* **Given exercise A**: Reproduce everything in the boiler discussion below, from "I'd be very" down to "flow to fire.".
* **Given exercise B**: List the possible causes that appear in the bulleted list under "Some possible causes:" in the boiler discussion below.

* **Passage**:
□ □ □

What happens is this: when I turn on the hot tap I get hot water (albeit with poor pressure). But as soon as I turn on the cold tap, the water pressure drops even more and the boiler stops heating the water properly. Result: cold shower.

One plumber observed this: if you run the hot water tap anywhere in the house (e.g. downstairs kitchen) the boiler fires up just fine. But as you turn on the cold tap, the more you turn it on the less the boiler heats the hot water. You can literally hear the boiler decrease in volume as you increase the flow on the cold tap.

He checked water pressure coming into the house and it was 2.5 bar, which I believe is within the acceptable range. When he spoke to an engineer at Worcester, the engineer maintained that the problem was not with the boiler, as it has no pressure sensor.

Background info: my combi boiler (Worcester Greenstar Junior 24i) is upstairs and is 9 years old, but in good condition. It had a new heat exchanger and a new diverter valve last year. Central heating is working fine.

Some possible causes:

- Low water pressure into the house? (Or possible leak on ground floor?)
- Calcified/blocked hot water pipes? (NB/ It's a Victorian house)
- The boiler is not powerful enough for a 3-bedroom house? (Although why has worked fine so far?)

How can I test for these? Is there anything else I've missed?

I'd be very grateful for any thoughts or suggestions...!
 
Could be a non-return valve failed, allowing cold water to pressurise the hot water circuit, resulting in the boiler deciding there is not enough hot flow to fire.
 
Possible dodgy mixer tap/shower allowing cold to pass to the hot pipework when not in use.
 
Are you saying that the problem is the same on all sinks/ basins and bath??
I.e turn on hot tap at kitchen sink , and boiler fires giving hot water non stop but if you then open any cold tap ,even on another basin or the bath ,the boiler then shuts down ??

□ □ □

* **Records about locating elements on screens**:
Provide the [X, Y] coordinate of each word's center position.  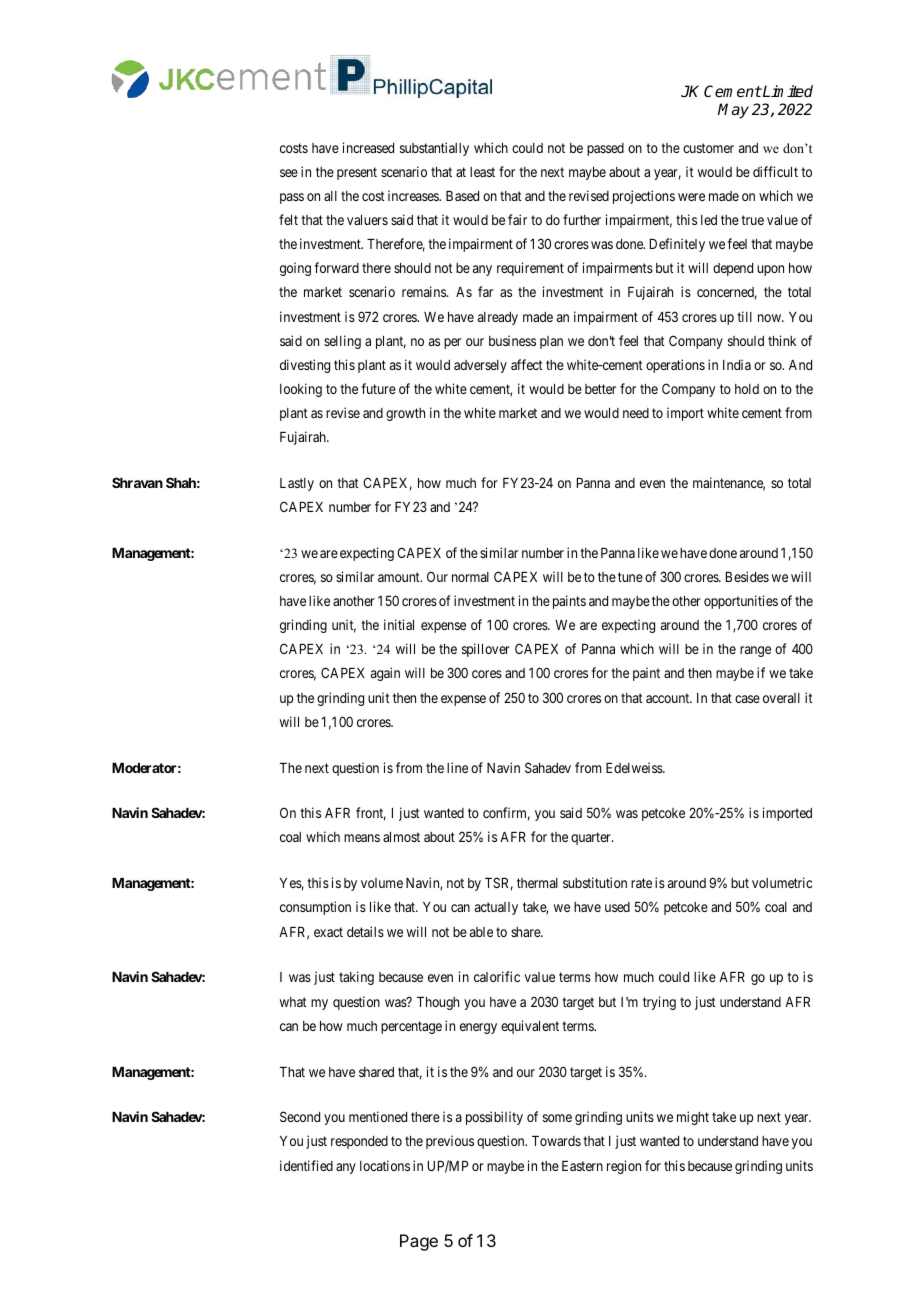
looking [301, 390]
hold [747, 389]
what [293, 1002]
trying [659, 1003]
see [289, 173]
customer [708, 148]
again [385, 674]
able [481, 932]
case [747, 699]
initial [399, 624]
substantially [434, 149]
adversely [480, 366]
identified [306, 1165]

□ □ □

* **Finished answer A**:
I'd be very grateful for any thoughts or suggestions...!
 
Could be a non-return valve failed, allowing cold water to pressurise the hot water circuit, resulting in the boiler deciding there is not enough hot flow to fire.

* **Finished answer B**:
- Low water pressure into the house, or a possible leak on the ground floor
- Calcified or blocked hot water pipes
- The boiler not being powerful enough for a 3-bedroom house